▶ _Passage shown_
Beauty by the Dozen?
November 1, 1999
Web posted at: 4:03 p.m. EST (2103 GMT)
by Jeffrey P. Kahn, Ph.D., M.P.H.
University of Minnesota
In the news last week was a report of a new Web site that offers the auction of eggs from fashion models, with the implicit, if not explicit, promise of beautiful babies from the eggs of beautiful women.
Subsequent reports have questioned the motives of the site -- ronsangels.com -- as to whether it really exists to auction eggs or merely to attract customers to pornographic Web sites. Whether or not it is the real thing, the interest it has generated and the millions of hits the site has received speak to the issues it raises: Should the market determine whether people want to buy human eggs, and for how much? Does selling the prospect of beautiful children even make sense? What limits, if any, can and should be imposed on the sale of human eggs and sperm?
Given everything else people buy and sell -- especially online through a growing number of auction sites -- why not let the market put buyers and sellers together?

▶ _Action item_
In the column on egg auctions, what is the name of the web site said to auction eggs from fashion models?

▶ _Records_
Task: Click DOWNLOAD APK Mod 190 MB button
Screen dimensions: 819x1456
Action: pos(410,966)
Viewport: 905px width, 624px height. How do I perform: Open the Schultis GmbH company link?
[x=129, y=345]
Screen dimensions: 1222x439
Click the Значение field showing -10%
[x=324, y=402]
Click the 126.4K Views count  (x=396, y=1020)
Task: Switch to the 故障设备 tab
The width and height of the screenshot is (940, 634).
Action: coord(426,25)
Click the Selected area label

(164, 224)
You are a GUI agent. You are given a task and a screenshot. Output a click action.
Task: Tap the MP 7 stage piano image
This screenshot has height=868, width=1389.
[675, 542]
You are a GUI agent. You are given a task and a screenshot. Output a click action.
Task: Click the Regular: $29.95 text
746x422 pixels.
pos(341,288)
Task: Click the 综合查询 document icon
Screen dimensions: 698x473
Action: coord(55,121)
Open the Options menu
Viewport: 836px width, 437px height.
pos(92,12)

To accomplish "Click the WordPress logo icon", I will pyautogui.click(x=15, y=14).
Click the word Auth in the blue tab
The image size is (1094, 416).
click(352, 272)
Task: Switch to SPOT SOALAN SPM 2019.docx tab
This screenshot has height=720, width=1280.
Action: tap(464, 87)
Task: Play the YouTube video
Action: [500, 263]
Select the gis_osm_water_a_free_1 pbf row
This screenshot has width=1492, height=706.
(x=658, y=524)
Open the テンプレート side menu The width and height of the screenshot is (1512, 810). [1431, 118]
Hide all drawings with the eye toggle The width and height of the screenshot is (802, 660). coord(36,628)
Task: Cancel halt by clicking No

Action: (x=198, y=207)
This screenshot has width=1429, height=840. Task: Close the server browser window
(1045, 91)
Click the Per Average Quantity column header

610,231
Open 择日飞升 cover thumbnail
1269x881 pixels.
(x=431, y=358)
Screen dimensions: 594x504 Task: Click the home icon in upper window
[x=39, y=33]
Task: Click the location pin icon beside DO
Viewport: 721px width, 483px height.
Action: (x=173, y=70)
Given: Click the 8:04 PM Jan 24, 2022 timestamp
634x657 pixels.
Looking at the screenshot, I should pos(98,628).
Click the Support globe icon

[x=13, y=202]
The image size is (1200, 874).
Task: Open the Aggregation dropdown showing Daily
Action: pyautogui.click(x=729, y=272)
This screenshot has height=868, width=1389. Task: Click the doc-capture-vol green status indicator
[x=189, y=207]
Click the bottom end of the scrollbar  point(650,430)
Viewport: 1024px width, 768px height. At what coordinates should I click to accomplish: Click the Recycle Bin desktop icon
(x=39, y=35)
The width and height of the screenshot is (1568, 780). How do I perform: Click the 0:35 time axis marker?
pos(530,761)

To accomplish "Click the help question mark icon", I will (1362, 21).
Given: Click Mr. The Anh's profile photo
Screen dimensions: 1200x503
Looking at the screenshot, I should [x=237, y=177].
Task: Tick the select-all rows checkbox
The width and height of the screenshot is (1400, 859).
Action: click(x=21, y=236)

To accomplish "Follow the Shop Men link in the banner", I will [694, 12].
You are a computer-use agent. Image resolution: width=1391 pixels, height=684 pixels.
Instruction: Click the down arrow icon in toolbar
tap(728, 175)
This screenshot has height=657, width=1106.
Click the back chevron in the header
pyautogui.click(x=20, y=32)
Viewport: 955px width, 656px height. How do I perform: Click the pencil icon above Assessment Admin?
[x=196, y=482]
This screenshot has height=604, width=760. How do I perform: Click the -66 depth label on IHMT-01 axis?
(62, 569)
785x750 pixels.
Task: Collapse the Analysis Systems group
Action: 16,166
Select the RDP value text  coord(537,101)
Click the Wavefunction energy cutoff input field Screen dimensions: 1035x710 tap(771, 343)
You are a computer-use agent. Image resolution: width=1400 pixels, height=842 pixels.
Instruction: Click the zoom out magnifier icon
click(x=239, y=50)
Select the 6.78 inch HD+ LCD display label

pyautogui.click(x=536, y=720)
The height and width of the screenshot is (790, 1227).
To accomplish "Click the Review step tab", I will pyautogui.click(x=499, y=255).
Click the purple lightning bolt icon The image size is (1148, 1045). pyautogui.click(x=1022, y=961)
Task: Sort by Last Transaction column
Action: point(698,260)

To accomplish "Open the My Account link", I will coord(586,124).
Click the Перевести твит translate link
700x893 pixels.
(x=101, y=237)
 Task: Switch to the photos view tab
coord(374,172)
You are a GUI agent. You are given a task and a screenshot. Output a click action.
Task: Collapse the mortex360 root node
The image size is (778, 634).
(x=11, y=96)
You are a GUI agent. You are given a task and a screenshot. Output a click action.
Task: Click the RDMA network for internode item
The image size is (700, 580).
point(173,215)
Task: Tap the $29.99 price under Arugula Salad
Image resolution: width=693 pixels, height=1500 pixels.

▶ _Task solution_
ronsangels.com